Snow in the Upper Buffalo Wilderness

January 23, 2019  •  Leave a Comment

My background is in meteorology, so I follow the latest computer weather models rather closely. As I like to say, weather is the ultimate wildcard in landscape photography. On Friday night, I noticed an upward trend in accumulating snowfall potential in northern and western Arkansas, particularly to the south and east of my hometown of Fayetteville. So before daylight Saturday morning, I headed toward my cabin in Newton County. Sleet and snow fell for the first half of Saturday and when it ended Saturday afternoon I measured 1.8 inches of snow.  

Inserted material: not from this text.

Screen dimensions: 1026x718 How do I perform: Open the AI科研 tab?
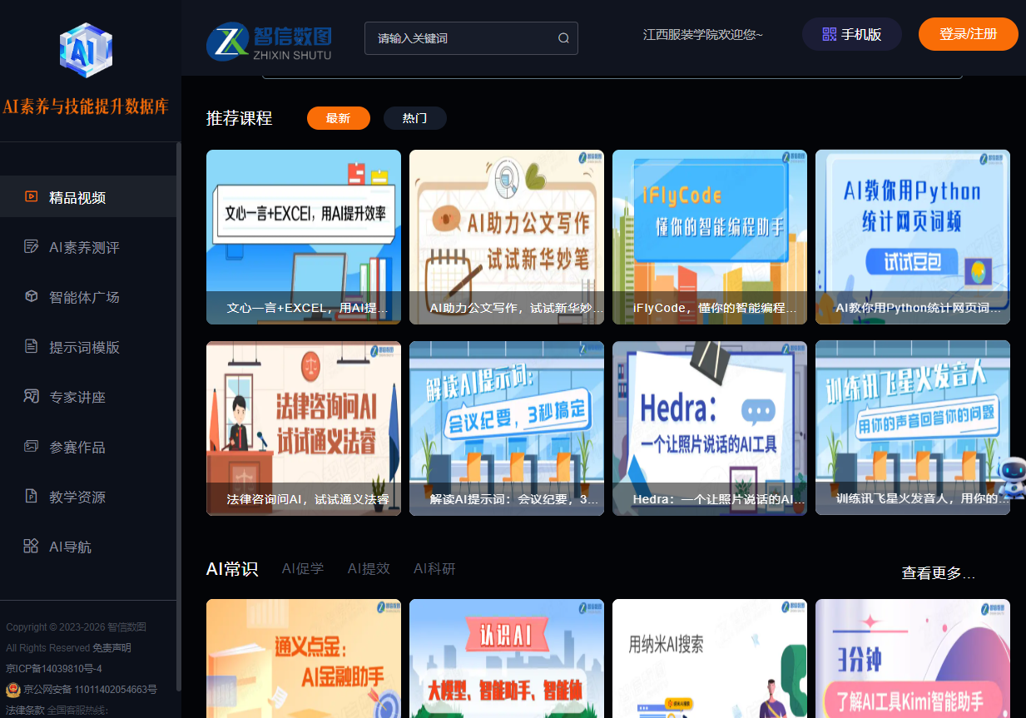pyautogui.click(x=434, y=569)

Clouds began to clear late Saturday night, so I headed out on an early morning to Hawksbill Crag. With fresh snow on the ground and a full moon lighting up the ground, I didn't even need my headlamp on my hike. I arrived at the Crag at about 5:30am with temperatures in the lower teens. The moon was still out but getting low enough in the sky to create shadows on some the landscape.  

The moon was shining on the mountains behind the Crag, but the Crag itself was in the shadow. In retrospect, perhaps I should have been there about an hour earlier when the Crag would have still been in the moonlight. However, I then would have had to wait even longer in the cold for the dawn light to arrive. After waiting about an hour in the cold, I finally caught this image. 

Hawksbill Crag Snowy DawnHawksbill Crag Snowy Dawn

I also hiked out to a small unnamed waterfall inside the Upper Buffalo Wilderness. This drainage is full of beech trees that still retain their leaves all winter and this added some color to the snowy landscape.  

Snowy waterfallSnowy waterfall

Snow is usually infrequent to the Ozarks, so I was glad to take advantage of this unique opportunity. We will see if this winter season still offers more scenes like this.